Cette croissance s’est traduite par une grande quantité de données publiques, mais les experts en droits numériques s’inquiètent du fait que la cybersécurité et les cadres juridiques relatifs au stockage des données n’ont pas suivi le rythme de cette croissance.

« Les données impliquées dans les entités gouvernementales sont organiquement très volumineuses », déclare Tejasi Panjiar, avocat associé à l’Internet Freedom Foundation, une organisation qui défend les droits numériques. « C’est pourquoi des normes très strictes en matière de sécurité des données sont nécessaires pour les entités gouvernementales.

M. Panjiar a ajouté que le problème est que l’Inde n’a pas de politique en matière de cybersécurité et que même le cadre actuel de protection des données « ne tient pas compte de l’aspect de la compensation que les utilisateurs touchés recevraient », ce qui rend ces fuites encore plus préoccupantes. « Je pense que l’heure est à l’inquiétude pour tous ceux qui ont été vaccinés par CoWIN », a ajouté M. Panjiar.

Le ministère de la santé a déclaré que les affirmations selon lesquelles le portail CoWIN avait été violé étaient « sans fondement » et que l’équipe d’intervention en cas d’urgence informatique (Computer Emergency Response Team), l’agence chargée de répondre aux incidents de cybersécurité, avait été chargée d’enquêter.

Le ministre indien des technologies de l’information, Rajeev Chandrasekhar, a tweeté que les données consultées par le robot provenaient d’une « base de données d’acteurs menaçants » et qu' »il ne semble pas que l’application ou la base de données CoWIN ait été directement violée ».

Un rapport indépendant réalisé par la plateforme de surveillance des risques numériques CloudSEK semble le confirmer dans une certaine mesure.

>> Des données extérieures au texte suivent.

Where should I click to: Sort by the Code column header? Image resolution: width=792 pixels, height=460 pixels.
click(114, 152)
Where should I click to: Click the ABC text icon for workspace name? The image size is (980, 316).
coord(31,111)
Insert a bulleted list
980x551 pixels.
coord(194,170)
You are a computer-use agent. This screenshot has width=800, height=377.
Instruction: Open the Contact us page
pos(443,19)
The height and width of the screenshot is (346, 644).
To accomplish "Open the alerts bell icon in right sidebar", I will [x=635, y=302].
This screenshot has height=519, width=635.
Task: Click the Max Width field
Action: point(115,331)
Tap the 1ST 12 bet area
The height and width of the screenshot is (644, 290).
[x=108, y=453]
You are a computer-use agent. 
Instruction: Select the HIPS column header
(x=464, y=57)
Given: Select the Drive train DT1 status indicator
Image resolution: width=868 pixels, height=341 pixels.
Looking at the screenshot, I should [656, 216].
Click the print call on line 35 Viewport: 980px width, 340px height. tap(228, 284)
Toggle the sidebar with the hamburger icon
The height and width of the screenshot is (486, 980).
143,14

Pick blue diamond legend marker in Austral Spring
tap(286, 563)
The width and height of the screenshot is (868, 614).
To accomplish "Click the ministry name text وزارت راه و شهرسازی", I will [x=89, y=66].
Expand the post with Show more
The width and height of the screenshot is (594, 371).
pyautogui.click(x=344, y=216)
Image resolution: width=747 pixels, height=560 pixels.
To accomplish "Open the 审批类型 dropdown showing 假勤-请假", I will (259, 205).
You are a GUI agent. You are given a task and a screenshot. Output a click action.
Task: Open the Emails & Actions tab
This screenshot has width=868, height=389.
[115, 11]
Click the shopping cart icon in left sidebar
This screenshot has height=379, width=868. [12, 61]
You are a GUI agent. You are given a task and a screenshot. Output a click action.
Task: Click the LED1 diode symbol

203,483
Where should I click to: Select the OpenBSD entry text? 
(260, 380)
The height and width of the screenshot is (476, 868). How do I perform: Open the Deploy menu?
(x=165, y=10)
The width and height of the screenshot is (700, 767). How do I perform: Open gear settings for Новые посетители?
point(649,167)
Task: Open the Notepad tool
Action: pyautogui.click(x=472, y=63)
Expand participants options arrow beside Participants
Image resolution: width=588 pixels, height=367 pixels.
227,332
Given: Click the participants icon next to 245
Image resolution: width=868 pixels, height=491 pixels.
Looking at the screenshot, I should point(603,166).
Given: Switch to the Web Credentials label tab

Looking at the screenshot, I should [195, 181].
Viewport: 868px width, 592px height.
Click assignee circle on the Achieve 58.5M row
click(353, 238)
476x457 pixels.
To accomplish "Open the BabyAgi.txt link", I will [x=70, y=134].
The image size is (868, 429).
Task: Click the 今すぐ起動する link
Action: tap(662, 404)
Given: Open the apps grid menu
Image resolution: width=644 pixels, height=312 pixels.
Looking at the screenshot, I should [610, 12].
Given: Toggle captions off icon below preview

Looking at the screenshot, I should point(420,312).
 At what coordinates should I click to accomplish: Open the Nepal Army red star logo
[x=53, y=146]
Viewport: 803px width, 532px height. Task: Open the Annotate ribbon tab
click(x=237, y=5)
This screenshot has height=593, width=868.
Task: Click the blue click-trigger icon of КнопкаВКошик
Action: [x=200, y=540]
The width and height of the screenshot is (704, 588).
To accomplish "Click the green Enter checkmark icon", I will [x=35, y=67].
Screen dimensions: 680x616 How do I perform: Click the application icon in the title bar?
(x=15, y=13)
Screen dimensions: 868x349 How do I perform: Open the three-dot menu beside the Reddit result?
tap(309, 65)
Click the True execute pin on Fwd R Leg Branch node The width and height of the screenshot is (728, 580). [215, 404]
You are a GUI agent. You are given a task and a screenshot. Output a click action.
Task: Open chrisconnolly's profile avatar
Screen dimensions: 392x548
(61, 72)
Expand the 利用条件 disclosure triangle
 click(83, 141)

Les recherches de la société suggèrent qu’au lieu d’avoir accès à l’ensemble de la base de données CoWIN ou au backend, les pirates pourraient avoir mis la main sur plusieurs informations d’identification des professionnels de la santé, ce qui leur aurait permis d’avoir un accès plus limité aux dossiers.

« Ce que CloudSEK sait avec une grande certitude, c’est que les acteurs de la menace ont accès à de multiples informations d’identification appartenant à des professionnels de la santé qui pourraient être utilisées pour accéder au portail CoWIN pour ces professionnels de la santé individuels et les données auxquelles ils ont accès », déclare Rahul Sasi, directeur général de CloudSEK. « Nous supposons également qu’il s’agit d’une sorte d’API non authentifiée qui aurait permis aux attaquants d’interroger les données d’utilisateurs spécifiques. Mais il n’y a pas de preuve à ce stade ».

CoWIN a été lancé en janvier 2021 pour servir de base à la campagne de vaccination en Inde. La plateforme, qui était également disponible sous forme d’application mobile, était utilisée par les personnes pour réserver leurs créneaux de vaccination et générer un certificat de vaccination pour elles-mêmes et les membres de leur famille. À l’époque, le gouvernement a été critiqué pour avoir fait de CoWIN le seul moyen pour les Indiens de prendre rendez-vous pour une vaccination, excluant ainsi des millions de personnes qui n’avaient pas accès à un smartphone ou à l’internet.

Ce n’est pas la première fois que l’on entend parler d’une base de données CoWIN. En 2021, Dark Leak Market, un groupe de pirates informatiques, a déclaré avoir accès aux données de 150 millions d’Indiens inscrits sur CoWIN. Le ministère de la santé a démenti ces allégations, affirmant que la plateforme stockait « toutes les données dans un environnement numérique sûr et sécurisé ». À l’époque, des chercheurs en cybersécurité ont déclaré qu’ils soupçonnaient que la « fuite » était une escroquerie.